New blog!

This week, I’ve taken advantage of some of my funemployment time to we work our website infrastructure. As part of my new job (more on that soon!) I’ll be communicating publicly more and I need a better blog space. I set up a blogger a few years ago but I really hate it. It’s not that Blogger is a terrible platform per se. It just doesn’t integrate well with the rest of my website and the comments I got were 90% spam.

At the time, I used Blogger because I didn’t want to mess implementing a blog on my own website infrastructure. Why? The honest answer is an object lesson in software engineering. The last time I re-built my website I thought that building a website generator sounded like a fantastic excuse to learn some Ruby. Why not? It’s a great programming language for web stuff and learning new languages is good, right? While those are both true, software maintainability is important. When I went to try and add a blog, it’d been nearly 4 years since I’d written a line of ruby code and the static site generation framework I was using (nanoc) had moved to a backwards-incompatible new version and I had no clue how to move my site forward without re-learning Ruby and nanoc and rewriting it from scratch. I didn’t have the time for that.
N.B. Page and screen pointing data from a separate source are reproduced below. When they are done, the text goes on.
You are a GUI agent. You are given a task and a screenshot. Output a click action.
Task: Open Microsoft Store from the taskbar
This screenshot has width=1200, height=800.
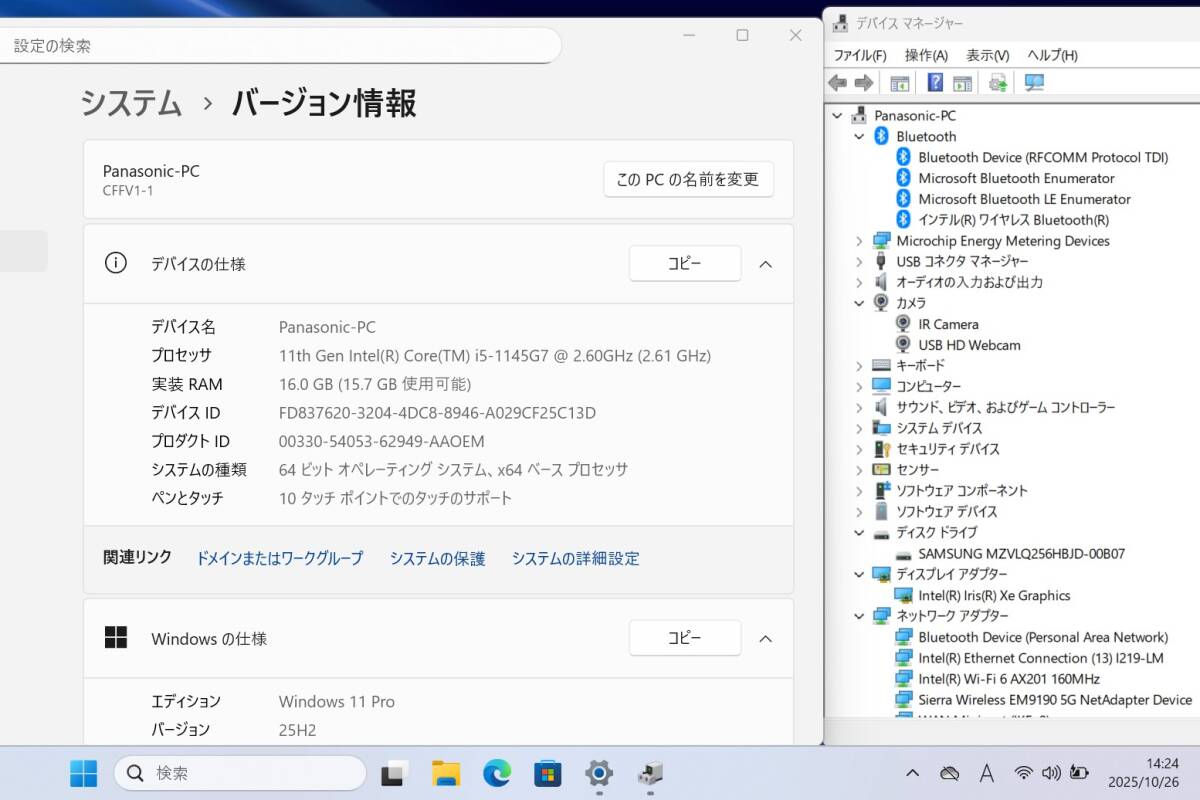547,773
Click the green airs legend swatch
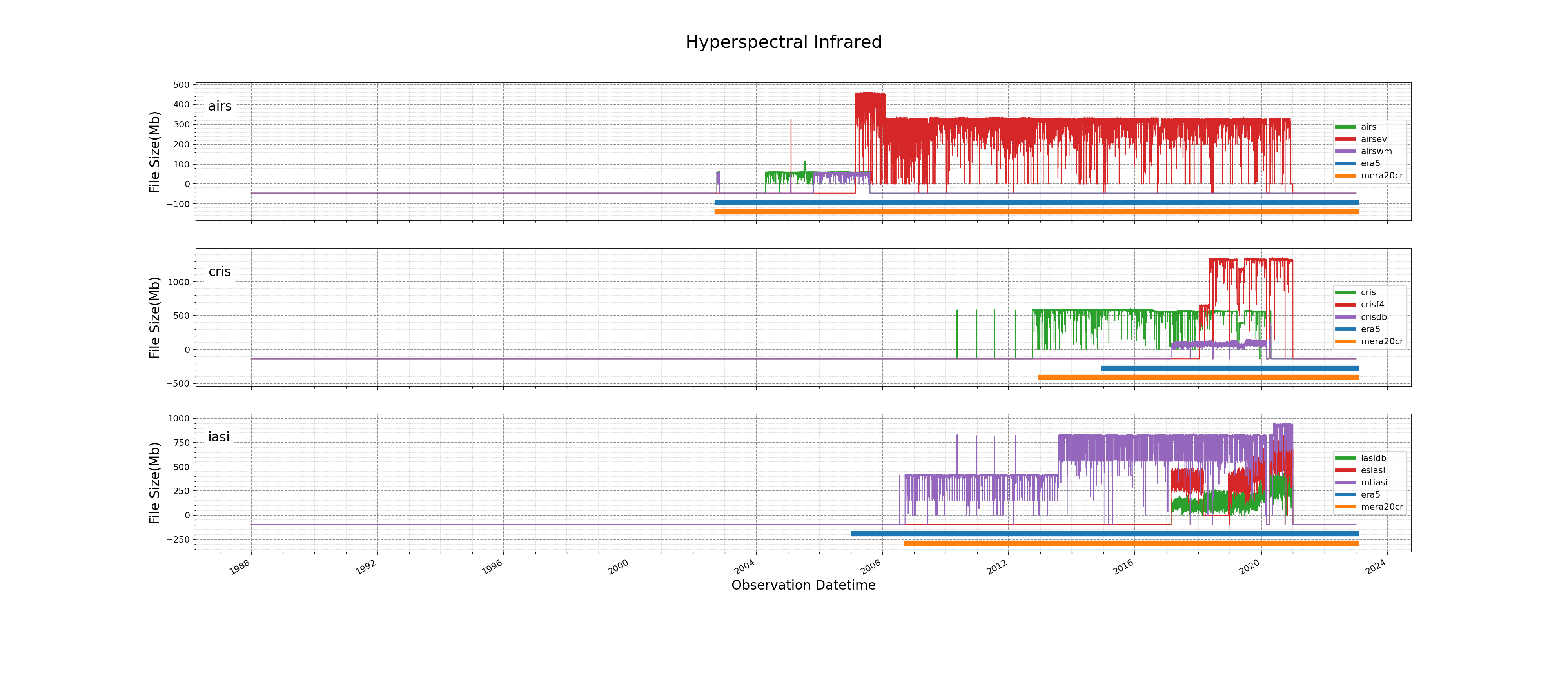Viewport: 1568px width, 690px height. pyautogui.click(x=1345, y=127)
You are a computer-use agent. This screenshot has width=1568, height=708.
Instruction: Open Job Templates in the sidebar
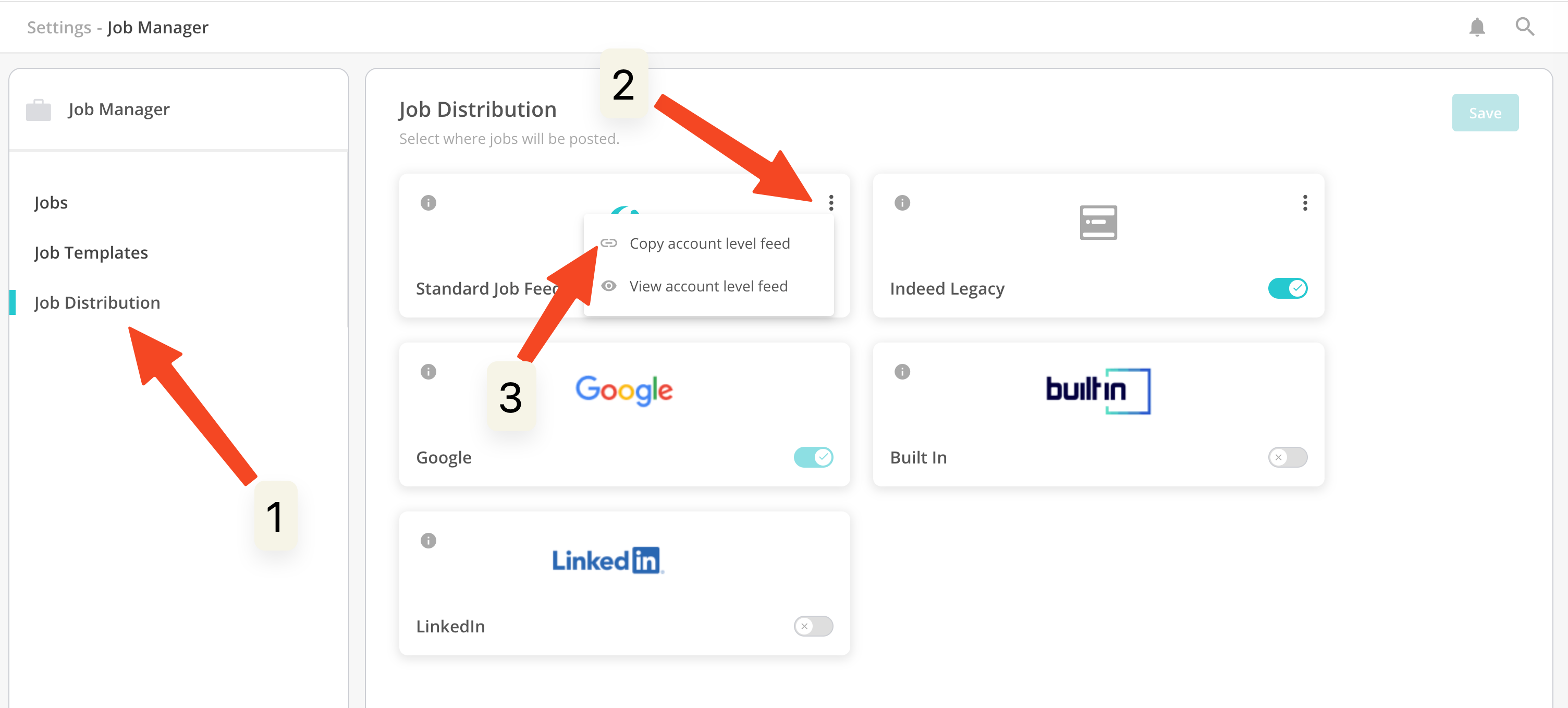click(91, 253)
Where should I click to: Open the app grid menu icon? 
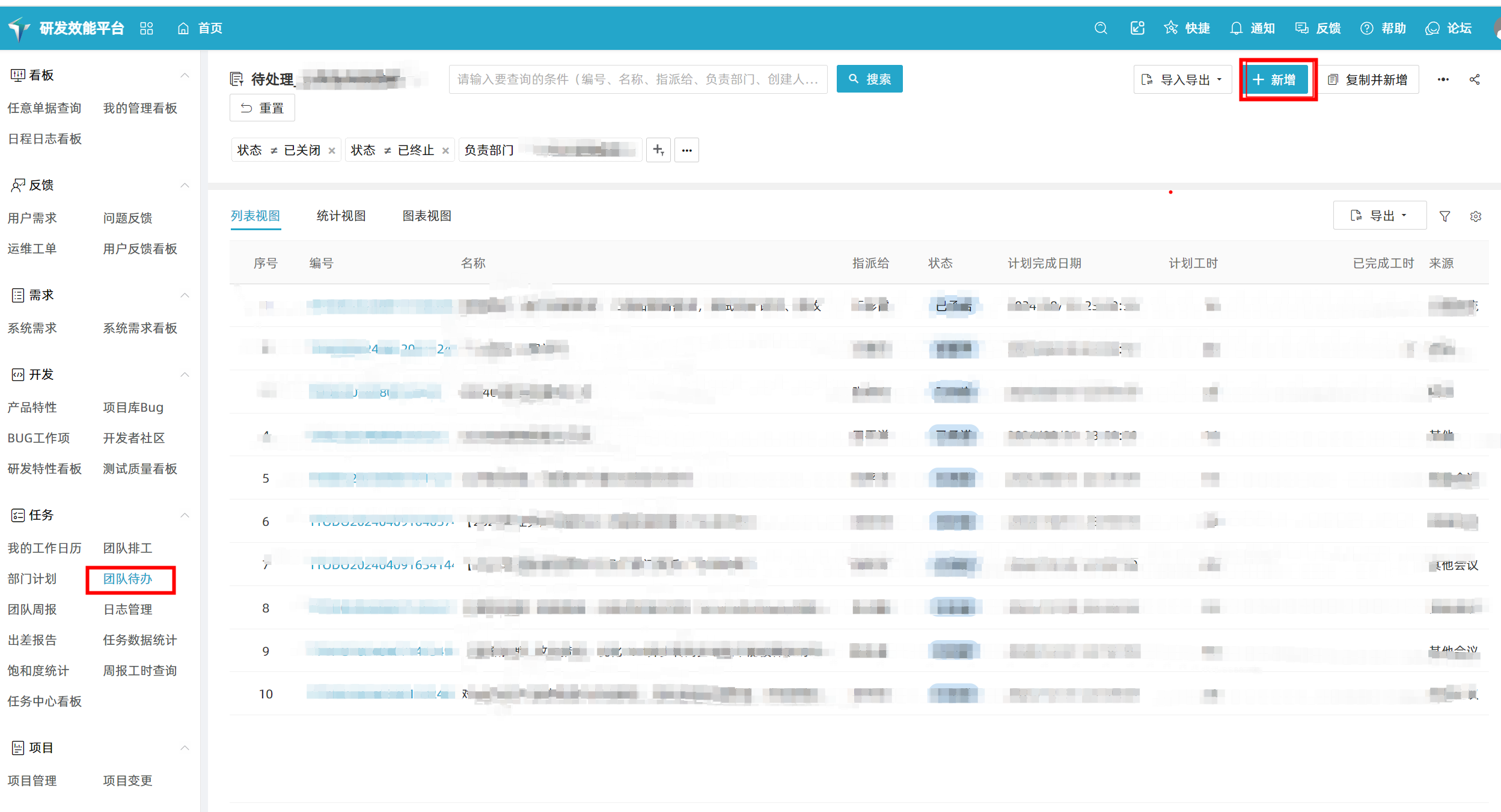click(147, 28)
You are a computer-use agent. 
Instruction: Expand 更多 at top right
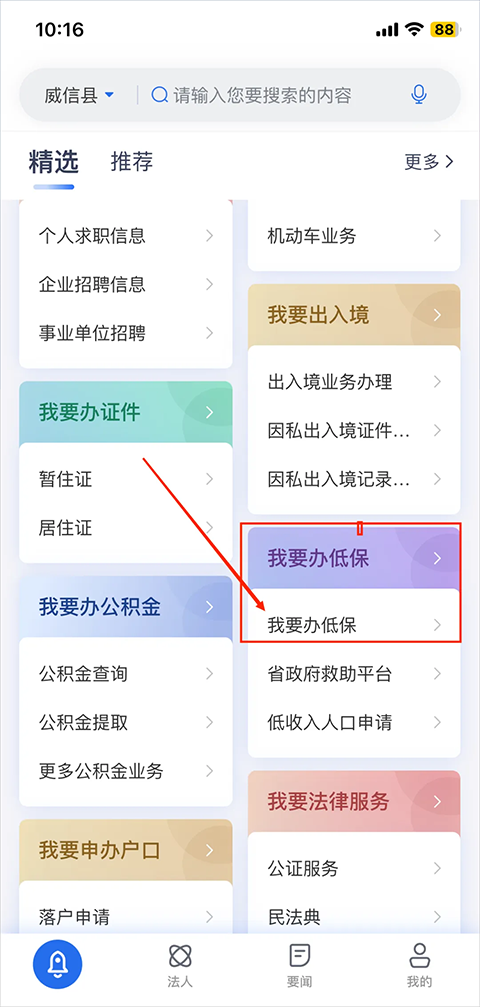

This time, I learned my lesson and went all C programmer on it. The new infra is built in Python, a language I use nearly daily in my Mesa work and, instead of using someone else’s static site generation infra, I rolled my own. I’m using Jinja2 for templating as well as Pygments for syntax highlighting and Pandoc for Markdown to HTML conversion. They’re all libraries not frameworks so they take a lot less learning to figure out and remember how to use. Jinja2 is something of a framework (it’s a templating language) but it’s so obvious and user-friendly that it’s basically impossible to forget how to use.

Sure, my infra isn’t nearly as nice as some. I don’t have caching and I have to re-build the whole thing every time. I also didn’t bother to implement RSS feed support, comments, or any of those other bloggy features. But, frankly, I don’t care. Even on a crappy raspberry pi, my website builds in a few seconds. As far as RSS goes, who actually uses RSS readers these days? Just follow me on the fediverse ( if you want to know when I blog stuff. Comments? 95% of the comments I got on Blogger were spam anyway. If you want to comment, reply to my toot.

The old blog lived at while the new one lives at I’ve set up my webserver to re-direct from the old one and gone though the painful process of checking every single post to ensure the re-directs work. Any links you may have should still work.

So there you have it! A new website framework written in all of 2 days. Hopefully, this one will be maintainable and, if I need to extend it, I can without re-learning whole programming languages. I’m also hoping that now that blogging is as easy as writing some markdown and doing git push, I’ll actually blog more.